Venkatesh Srinivas
2010-Jun-29 20:51 UTC
[theora-dev] [PATCH]: PPC/Altivec implementations of SAD and SSD
Hi, This patch adds Altivec-optimized implementations of oc_enc_frag_sad and oc_enc_frag_ssd. This patch is against the latest svn revision of theora-ptalarbvorm. Speeds up encode on a plant stop-motion clip on a 1 GHz PPC 7447 by ~3%, timewise. Time spent in oc_enc_frag_sad is reduced from 4.2% to 2.3% and oc_enc_frag_ssd from 1.2% to 1.0%, as reported by Shark. Currently this is only integrated into the Xcode build project and need support for detecting Altivec on platforms other than OS X; on OS X it uses the sysctl hw.vectorunit.
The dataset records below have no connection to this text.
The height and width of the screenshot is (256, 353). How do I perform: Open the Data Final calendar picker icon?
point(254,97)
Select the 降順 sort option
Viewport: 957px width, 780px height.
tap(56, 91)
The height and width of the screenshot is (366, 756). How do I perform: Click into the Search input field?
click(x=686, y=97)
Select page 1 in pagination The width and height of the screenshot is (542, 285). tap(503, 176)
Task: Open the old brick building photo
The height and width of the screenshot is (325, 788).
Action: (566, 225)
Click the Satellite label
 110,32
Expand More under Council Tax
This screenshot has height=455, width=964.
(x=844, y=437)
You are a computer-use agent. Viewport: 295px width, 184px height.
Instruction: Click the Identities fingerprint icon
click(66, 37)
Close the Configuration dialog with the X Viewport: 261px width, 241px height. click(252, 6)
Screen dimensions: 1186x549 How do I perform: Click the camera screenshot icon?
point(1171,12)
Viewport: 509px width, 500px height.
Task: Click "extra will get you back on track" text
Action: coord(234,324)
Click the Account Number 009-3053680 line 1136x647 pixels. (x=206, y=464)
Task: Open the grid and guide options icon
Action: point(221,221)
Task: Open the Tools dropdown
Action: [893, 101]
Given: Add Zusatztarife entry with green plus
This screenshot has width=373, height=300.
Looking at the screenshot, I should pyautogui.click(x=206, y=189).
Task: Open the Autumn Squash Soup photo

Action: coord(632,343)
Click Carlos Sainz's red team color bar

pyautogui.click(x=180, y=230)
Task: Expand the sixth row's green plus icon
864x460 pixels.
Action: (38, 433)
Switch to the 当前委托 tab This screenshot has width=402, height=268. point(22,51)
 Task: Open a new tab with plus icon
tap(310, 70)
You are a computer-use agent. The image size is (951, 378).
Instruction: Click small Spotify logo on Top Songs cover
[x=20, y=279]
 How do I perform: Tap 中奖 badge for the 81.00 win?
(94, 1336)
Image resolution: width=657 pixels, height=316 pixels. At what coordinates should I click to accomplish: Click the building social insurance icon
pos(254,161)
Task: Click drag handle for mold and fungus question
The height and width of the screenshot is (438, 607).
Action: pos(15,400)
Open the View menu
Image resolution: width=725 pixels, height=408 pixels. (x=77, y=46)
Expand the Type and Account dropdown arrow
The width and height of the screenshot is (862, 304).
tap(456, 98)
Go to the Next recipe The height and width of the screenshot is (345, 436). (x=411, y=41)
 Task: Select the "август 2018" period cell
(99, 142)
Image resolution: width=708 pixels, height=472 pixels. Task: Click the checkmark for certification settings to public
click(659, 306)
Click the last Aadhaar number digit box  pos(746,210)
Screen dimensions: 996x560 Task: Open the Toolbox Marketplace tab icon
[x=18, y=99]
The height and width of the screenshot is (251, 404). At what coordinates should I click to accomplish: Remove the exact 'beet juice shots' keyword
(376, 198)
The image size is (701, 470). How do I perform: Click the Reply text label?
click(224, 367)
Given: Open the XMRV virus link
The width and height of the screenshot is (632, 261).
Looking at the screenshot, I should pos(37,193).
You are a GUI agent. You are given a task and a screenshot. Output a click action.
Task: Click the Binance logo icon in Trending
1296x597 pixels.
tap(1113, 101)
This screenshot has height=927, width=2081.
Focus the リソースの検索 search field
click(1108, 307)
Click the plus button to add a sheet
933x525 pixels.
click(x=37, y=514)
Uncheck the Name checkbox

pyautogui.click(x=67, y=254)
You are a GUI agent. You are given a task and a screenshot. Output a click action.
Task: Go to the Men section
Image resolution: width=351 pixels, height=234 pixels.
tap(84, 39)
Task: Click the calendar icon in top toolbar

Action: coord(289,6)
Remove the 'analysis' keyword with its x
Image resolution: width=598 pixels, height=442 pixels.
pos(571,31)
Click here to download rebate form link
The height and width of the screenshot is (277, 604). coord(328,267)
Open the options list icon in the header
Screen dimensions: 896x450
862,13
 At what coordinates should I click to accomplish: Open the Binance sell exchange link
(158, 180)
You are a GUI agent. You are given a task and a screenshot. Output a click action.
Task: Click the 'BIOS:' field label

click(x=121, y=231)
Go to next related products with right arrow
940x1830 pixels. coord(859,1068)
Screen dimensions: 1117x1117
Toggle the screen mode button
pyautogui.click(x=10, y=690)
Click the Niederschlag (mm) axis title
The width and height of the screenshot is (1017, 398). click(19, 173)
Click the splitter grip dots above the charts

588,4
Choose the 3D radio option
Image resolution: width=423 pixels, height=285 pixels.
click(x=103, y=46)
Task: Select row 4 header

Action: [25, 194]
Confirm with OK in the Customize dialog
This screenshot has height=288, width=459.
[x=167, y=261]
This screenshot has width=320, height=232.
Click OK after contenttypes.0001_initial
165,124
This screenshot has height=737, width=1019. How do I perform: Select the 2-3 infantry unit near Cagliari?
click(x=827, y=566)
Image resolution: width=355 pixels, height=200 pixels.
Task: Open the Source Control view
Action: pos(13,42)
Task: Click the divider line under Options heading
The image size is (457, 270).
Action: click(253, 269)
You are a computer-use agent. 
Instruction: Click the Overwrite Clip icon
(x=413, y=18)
Thanks, -- vs -------------- next part -------------- An HTML attachment was scrubbed... URL: http://lists.xiph.org/pipermail/theora-dev/attachments/20100629/f0f421d9/attachment-0001.htm -------------- next part -------------- A non-text attachment was scrubbed... Name: ppcenc-draft-0.diff Type: application/octet-stream Size: 20100 bytes Desc: not available Url : http://lists.xiph.org/pipermail/theora-dev/attachments/20100629/f0f421d9/attachment-0001.obj
Timothy B. Terriberry
2010-Jun-30 05:01 UTC
[theora-dev] [PATCH]: PPC/Altivec implementations of SAD and SSD
Venkatesh Srinivas wrote:> This patch adds Altivec-optimized implementations of oc_enc_frag_sad and > oc_enc_frag_ssd. This patch is against the latest svn revision of > theora-ptalarbvorm.Just some comments from a quick review: Please follow the x86 structure and create a separate ppcint.h to be shared by the decoder and the encoder and a ppcenc.h for the encoder-specific functionality. All file-scope symbols should be prefixed with oc_ (for functions) or OC_ for (constants and #defines). have_altivec() (after being properly prefixed) should be in a "ppccpu.c" and should cache its result in oc_theora_state.cpu_flags, with an appropriate OC_CPU_PPC_ALTIVEC flag defined in cpu.h. You don't need to model yourself exactly after the x86 cpu.c here (which doesn't even live in lib/x86!), as it still hasn't been properly cleaned up from when it the encoder and decoder were in separate source trees. I'll fix that shortly.> Currently this is only integrated into the Xcode build project and need > support for detecting Altivec on platforms other than OS X; on OS X it > uses the sysctl hw.vectorunit.There is more complete detection code, for example, in Orc, that covers at least OS X, Linux, and the BSD's: http://code.entropywave.com/projects/orc/ See orccpu-powerpc.c This code is BSD licensed, so there should be no problem adapting it to libtheora (with proper attribution, of course). Note there may be problems with the SIGILL fallback method it uses: https://bugzilla.redhat.com/show_bug.cgi?id=435771 But that's okay, because AFAICT that method wouldn't compile if it was enabled, since orc_fault_check_enable(), etc., aren't actually defined anywhere that I can see.